= Dataset records =
-------
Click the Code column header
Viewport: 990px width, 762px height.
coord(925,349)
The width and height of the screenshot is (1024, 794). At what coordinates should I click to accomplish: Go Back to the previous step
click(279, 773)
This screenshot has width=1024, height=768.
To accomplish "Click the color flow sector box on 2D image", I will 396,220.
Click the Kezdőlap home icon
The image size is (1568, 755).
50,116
-------
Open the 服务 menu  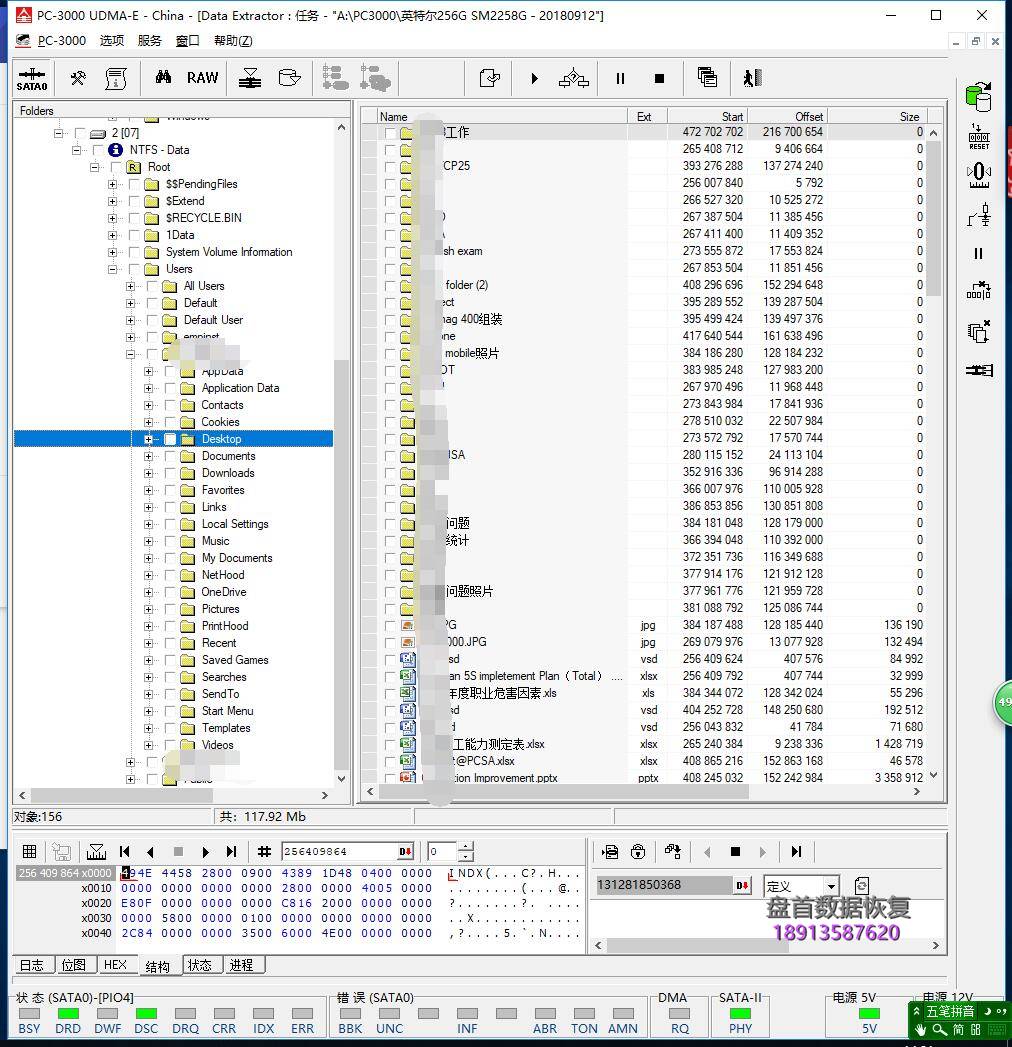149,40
-------
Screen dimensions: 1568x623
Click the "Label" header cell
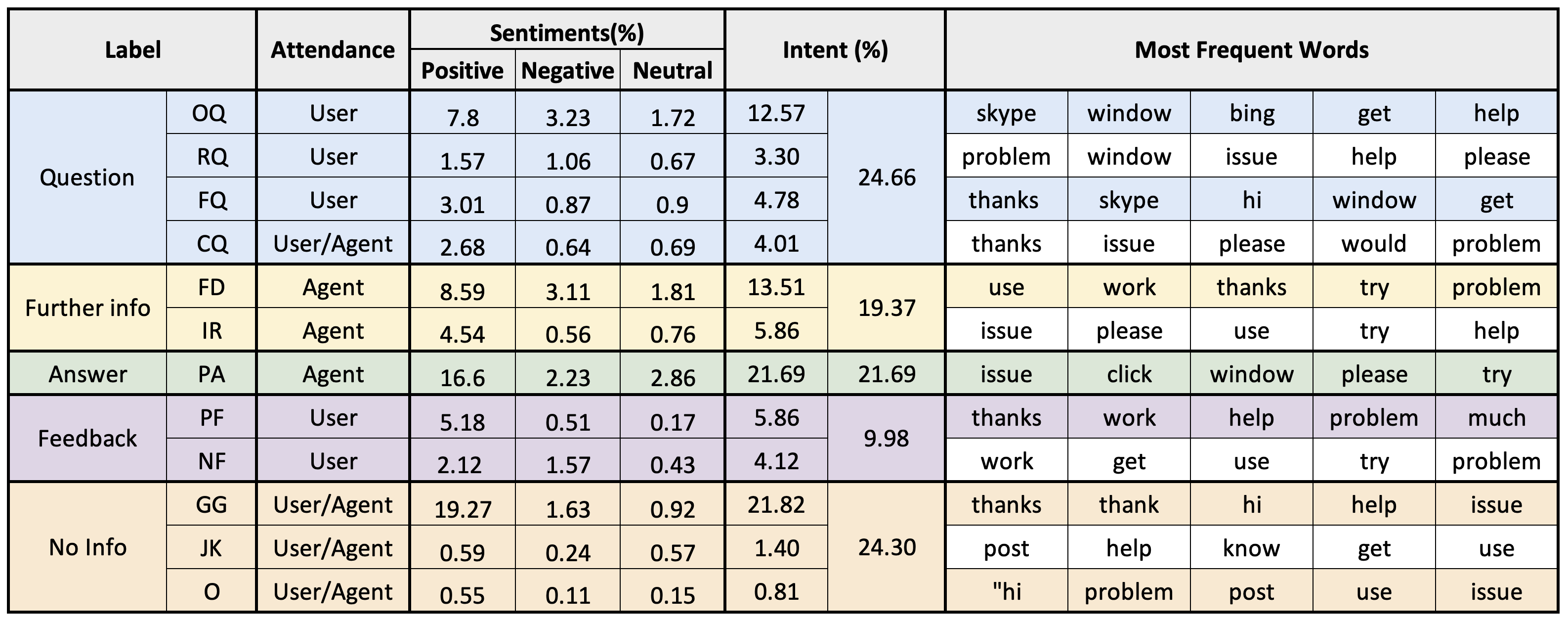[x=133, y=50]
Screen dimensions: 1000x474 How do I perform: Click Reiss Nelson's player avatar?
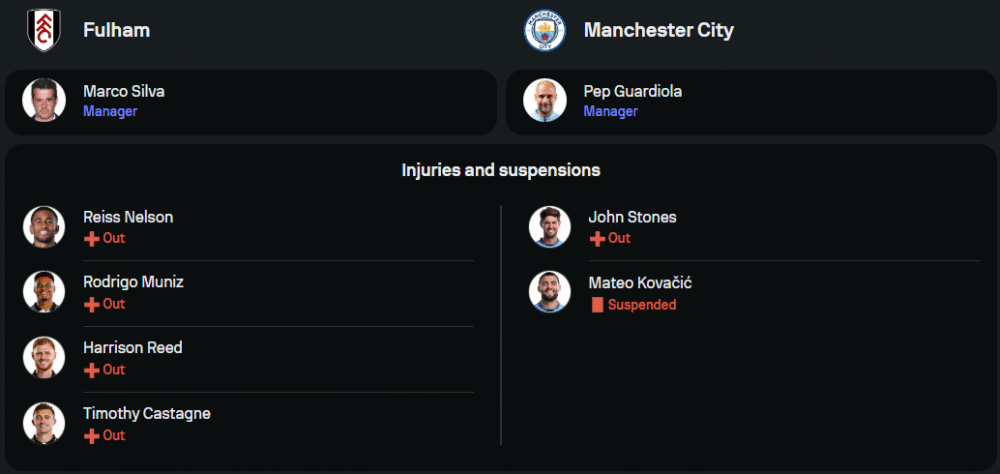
-------
= Brief =
If a line in the data holds the string "dimensions", copy that line.

= Task response =
Screen dimensions: 1568x623
Screen dimensions: 1000x474 How do I perform: Click Reiss Nelson's player avatar?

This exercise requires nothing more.